COMPITI DA SVOLGERE:
**a)** Secondo l'articolo su Berlusconi, quale percentuale di voti favorevoli servirebbe in Parlamento per l'amnistia?
**b)** Riscrivi la parte dell'articolo su Berlusconi che si apre con le parole contenenti "Il 9 settembre" e si chiude con "ne è consapevole.", sostituendo "Borges" con "Calvino".
**c)** Indica se ciascuna affermazione concorda con l'articolo su Berlusconi, rispondendo sì o no e citando le parole decisive: (i) Giorgio Napolitano ha già dato segnali sulla grazia; (ii) Luciano Violante è stato criticato dal suo partito per aver detto che il ricorso alla Corte costituzionale non è implausibile; (iii) il capo dello Stato intende sciogliere le Camere.

Il prossimo 9 settembre ci troveremo davanti a due possibili (non) decisioni di notevole portata. A Washington, il riluttante Commander in chiefdella superpotenza globale chiederà a un Congresso molto voglioso di negarglielo il permesso per bombardare la Siria. A Roma la Giunta per le elezioni del Senato deciderà (o inizierà a rimandare) sulla decadenza dallo scranno senatoriale di un Silvio Berlusconi molto più che riluttante davanti all’ipotesi nefasta. Abbandonando Barack Obama al suo destino mondiale, conviene concentrarsi su quello del Cavaliere, tanto più decisivo per le sorti dell’Italia. 



Il 9 settembre di Berlusconi è zeppo di incognite. Al momento, l’unica cosa chiara è che davanti a lui si aprono, più che tanti sentieri che si biforcano come piaceva a Borges, molti vicoli stretti: ma tutti ciechi. E l’atteggiamento ondivago del capo del Pdl – nello scorso weekend è passato da un perentorio “se mi fanno decadere cade il governo” a un altrettanto stentoreo “sono responsabile, il governo va comunque avanti” – certifica che lui stesso ne è consapevole. 



Breve mappa dei vicoli ciechi. La grazia. Presuppone innanzitutto un’accettazione della colpa da parte di Berlusconi, che come è noto non vuole sentirne nemmeno parlare. Dall’altra parte ci vuole una decisione (impegnativa) di Giorgio Napolitano, che finora non ha però dato segnali. Inoltre, non è chiaro se un provvedimento di grazia risolverebbe tutti i problemi “accessori” del Cav., e del resto non lo metterebbe al riparo da condanne future. Vicolo ancora più cieco è quello dell’amnistia: “vasto programma”, direbbe De Gaulle, ma inapplicabile a Berlusconi e soluzione invisa almeno a metà del Parlamento (invece servirebbe il 75 per cento dei sì). Ottenere dal Pd l’assenso a considerare nulla la legge Severino è come chiedere al partito di Enrico Letta (e Renzi, ma anche di Rosy Bindi) di suicidarsi. Anche la sola idea di chiedere alla Corte costituzionale un giudizio di validità sulla Severino è strada stretta e del resto Luciano Violante, solo per aver detto che la cosa non è implausibile, è stato processato in piazza dal suo partito. Far cadere il governo e andare alle elezioni è un’altra strada con davanti un muro, quello del capo dello Stato che nel sacro nome della necessità nazionale non ha nessuna intenzione di sciogliere le Camere.

DATI RIPORTATI:

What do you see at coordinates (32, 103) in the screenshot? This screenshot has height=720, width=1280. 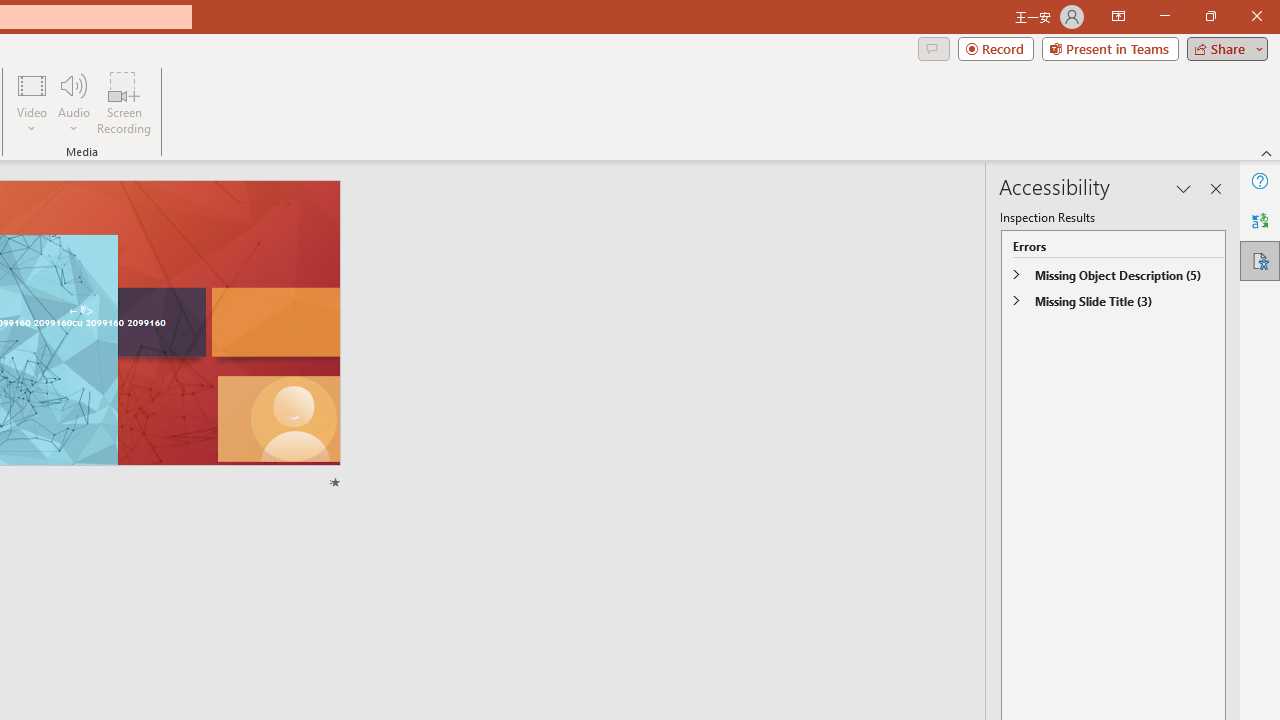 I see `'Video'` at bounding box center [32, 103].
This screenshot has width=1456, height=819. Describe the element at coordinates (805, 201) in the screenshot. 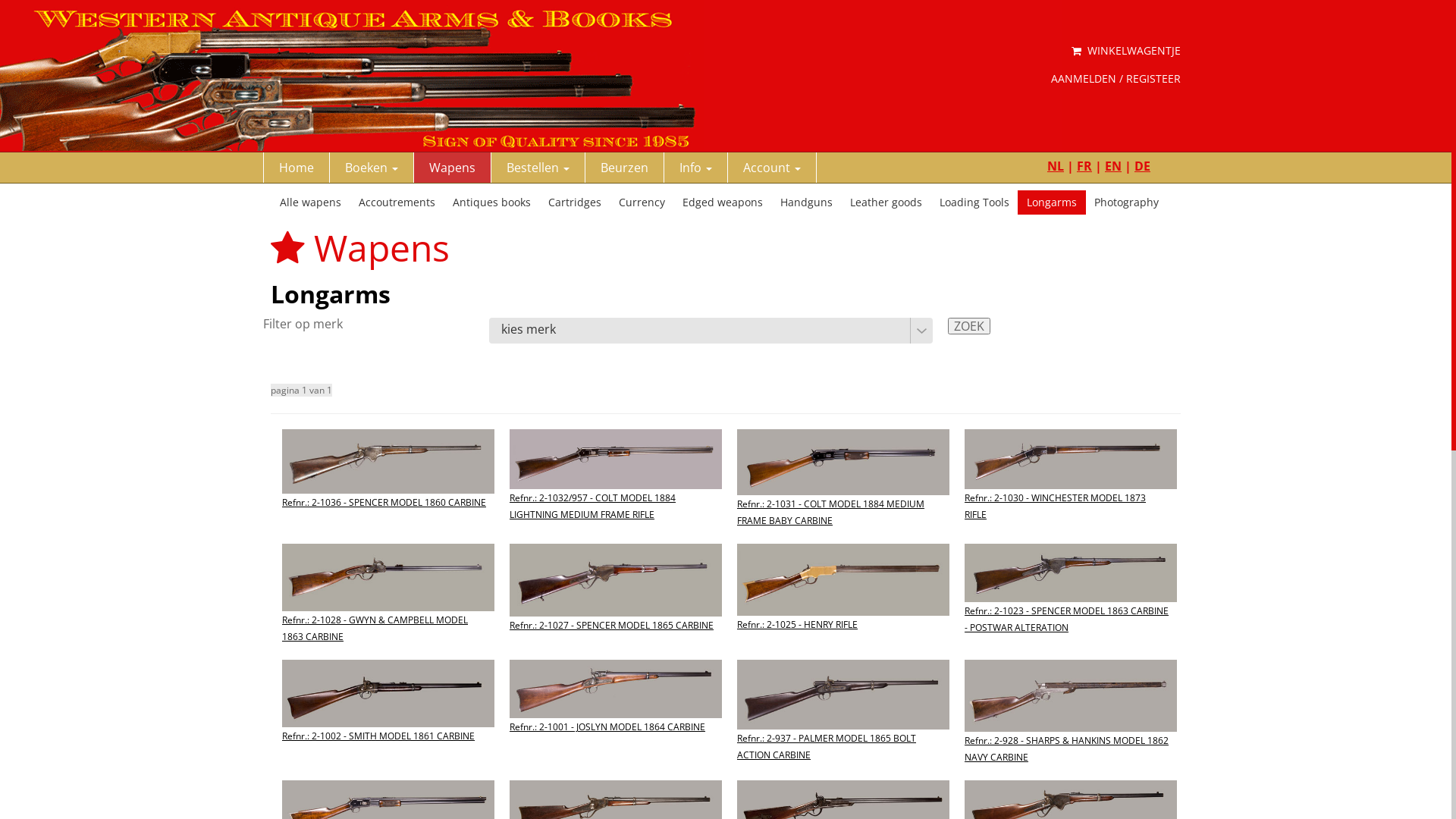

I see `'Handguns'` at that location.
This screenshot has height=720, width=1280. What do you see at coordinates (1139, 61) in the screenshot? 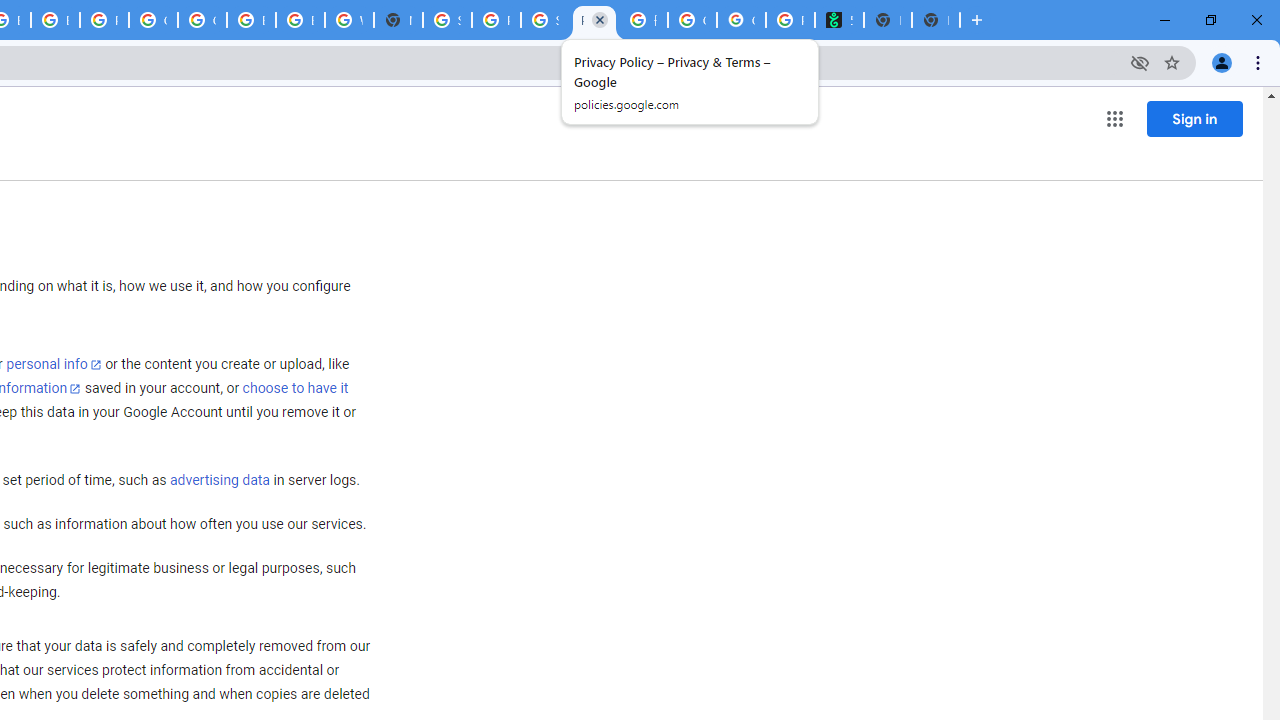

RISPOSTE PER COMPITO:
**a)** Il 75 per cento dei sì.

**b)**
Il 9 settembre di Berlusconi è zeppo di incognite. Al momento, l’unica cosa chiara è che davanti a lui si aprono, più che tanti sentieri che si biforcano come piaceva a Calvino, molti vicoli stretti: ma tutti ciechi. E l’atteggiamento ondivago del capo del Pdl – nello scorso weekend è passato da un perentorio “se mi fanno decadere cade il governo” a un altrettanto stentoreo “sono responsabile, il governo va comunque avanti” – certifica che lui stesso ne è consapevole.

**c)**
(i) No: "finora non ha però dato segnali".
(ii) Sì: "è stato processato in piazza dal suo partito".
(iii) No: "non ha nessuna intenzione di sciogliere le Camere".